TASK STATEMENT: An exact copy of the data is required, with no pictures in it.

[Source records]
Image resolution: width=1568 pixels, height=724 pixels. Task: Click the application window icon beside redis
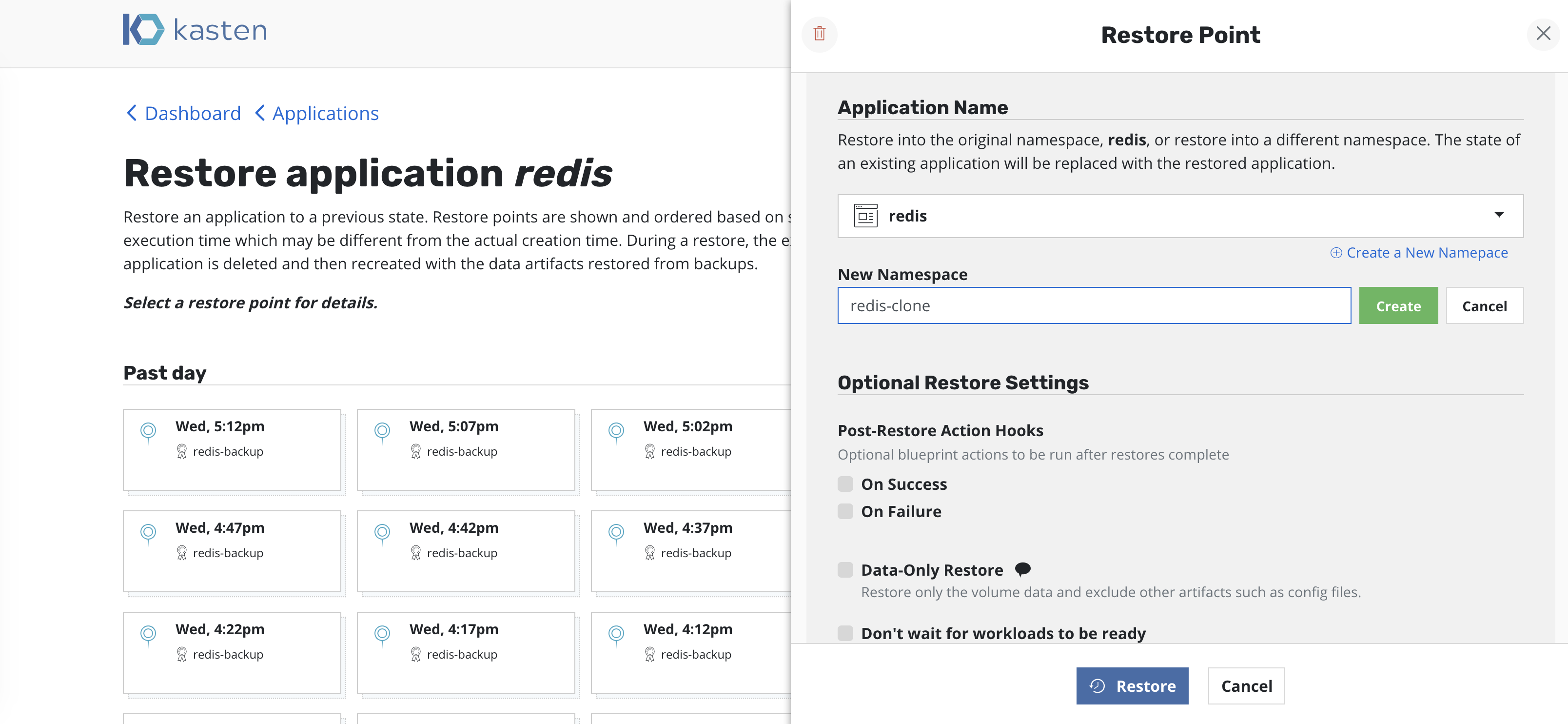click(865, 216)
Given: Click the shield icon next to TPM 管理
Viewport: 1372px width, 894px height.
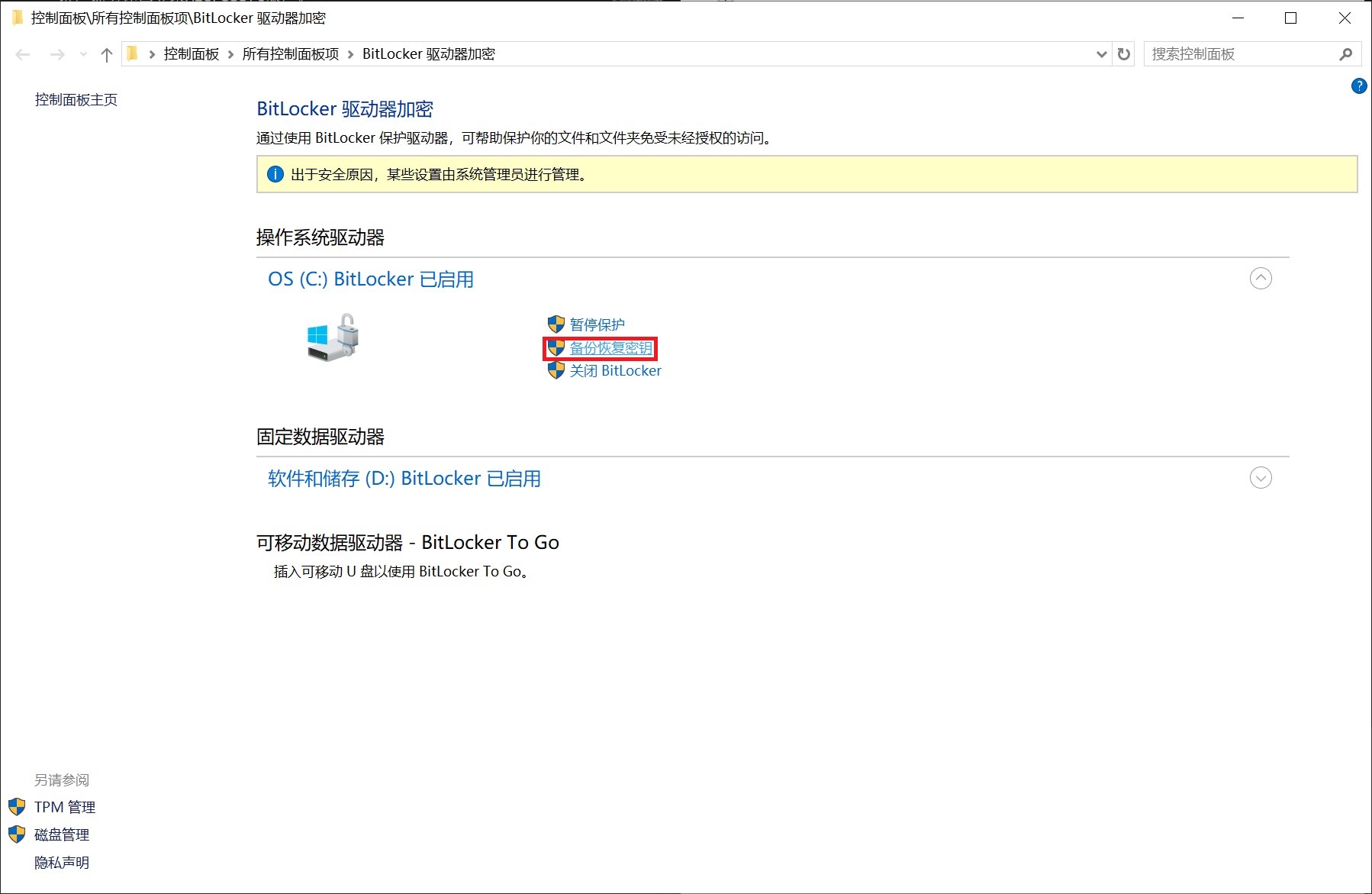Looking at the screenshot, I should (x=17, y=806).

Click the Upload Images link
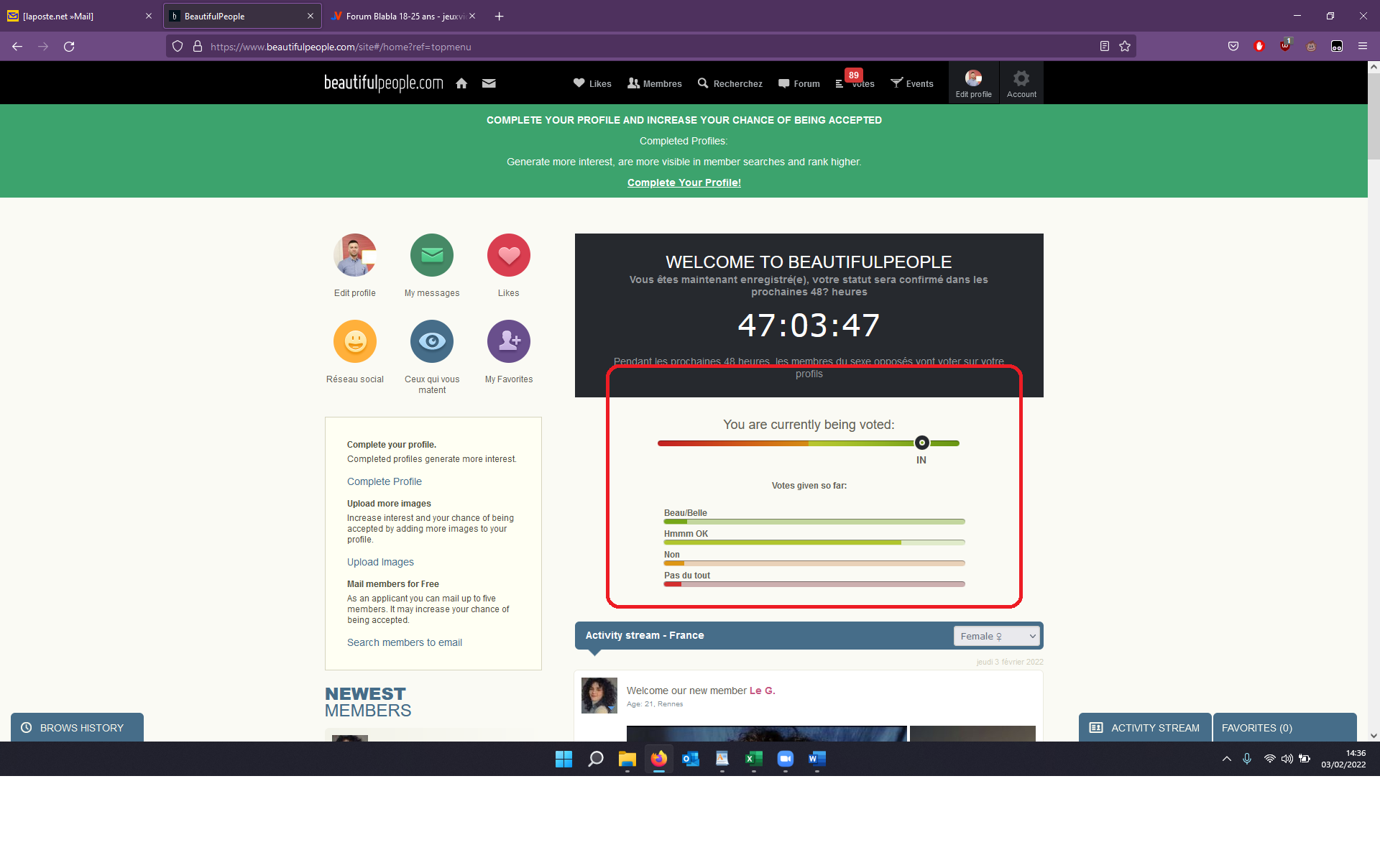380,562
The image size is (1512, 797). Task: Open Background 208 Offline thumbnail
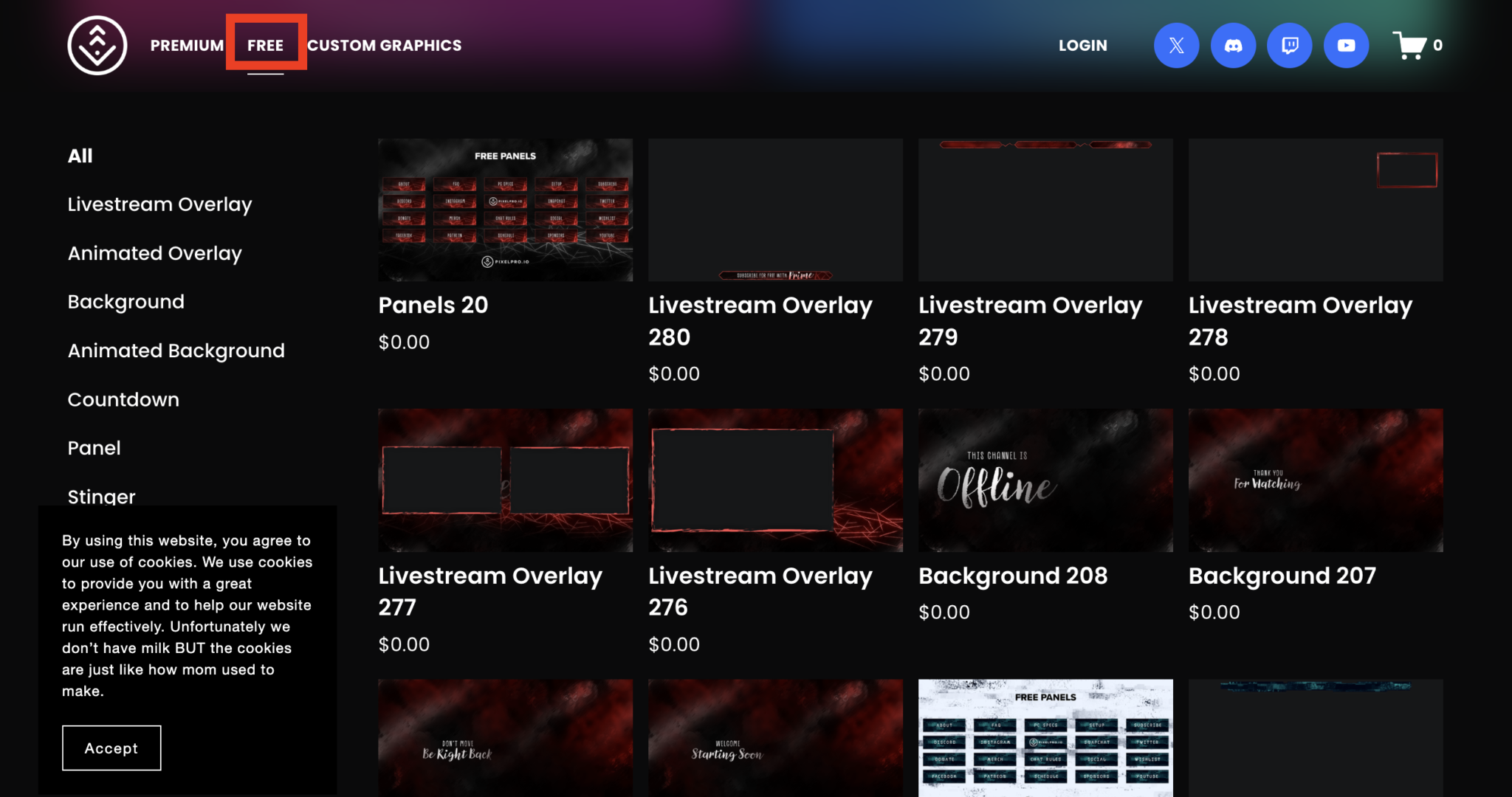coord(1045,480)
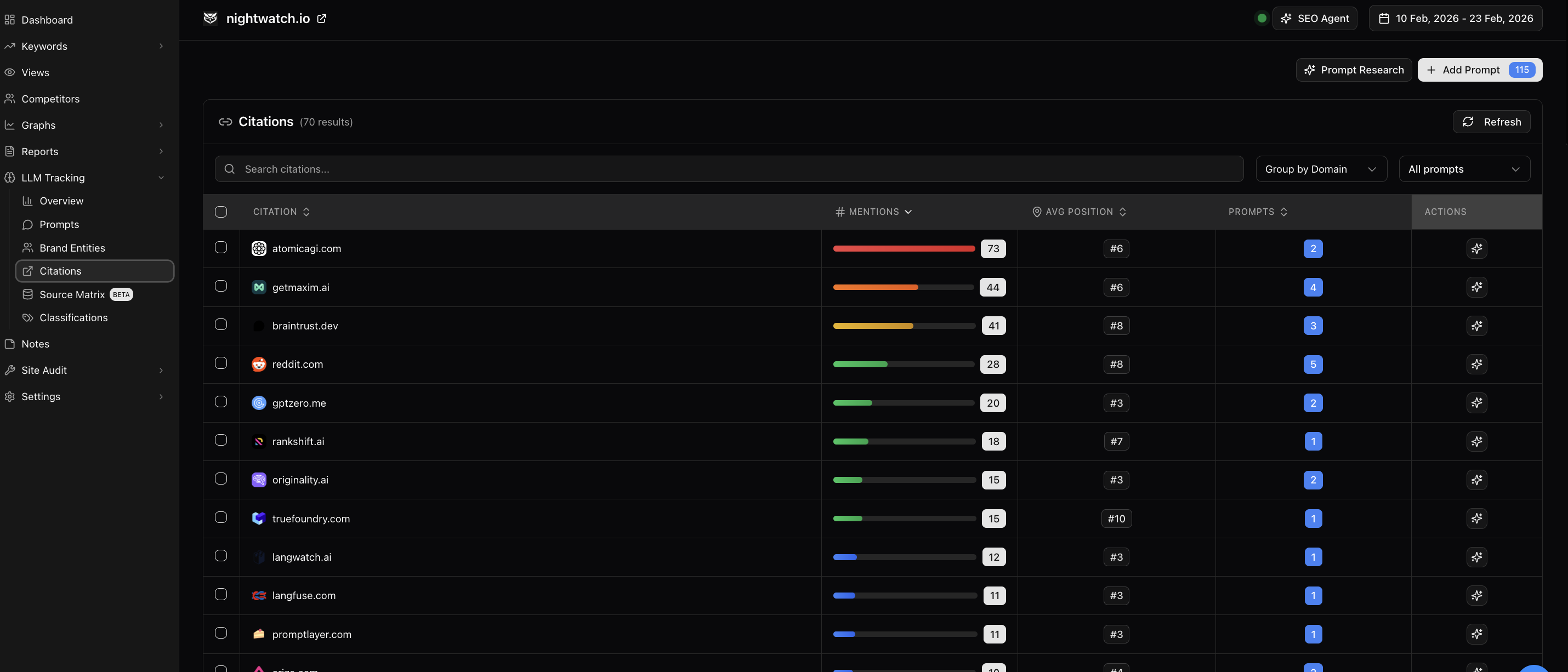This screenshot has width=1568, height=672.
Task: Open the external link beside nightwatch.io
Action: pos(321,18)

TASK RESPONSE:
Image resolution: width=1568 pixels, height=724 pixels. Task: Click the application window icon beside redis
click(865, 216)
Given: Click the shield icon next to TPM 管理
Viewport: 1372px width, 894px height.
Looking at the screenshot, I should (x=17, y=806).

Click the Upload Images link
380,562
The image size is (1512, 797). Task: Open Background 208 Offline thumbnail
coord(1045,480)
This screenshot has width=1568, height=672.
Task: Open the external link beside nightwatch.io
Action: pos(321,18)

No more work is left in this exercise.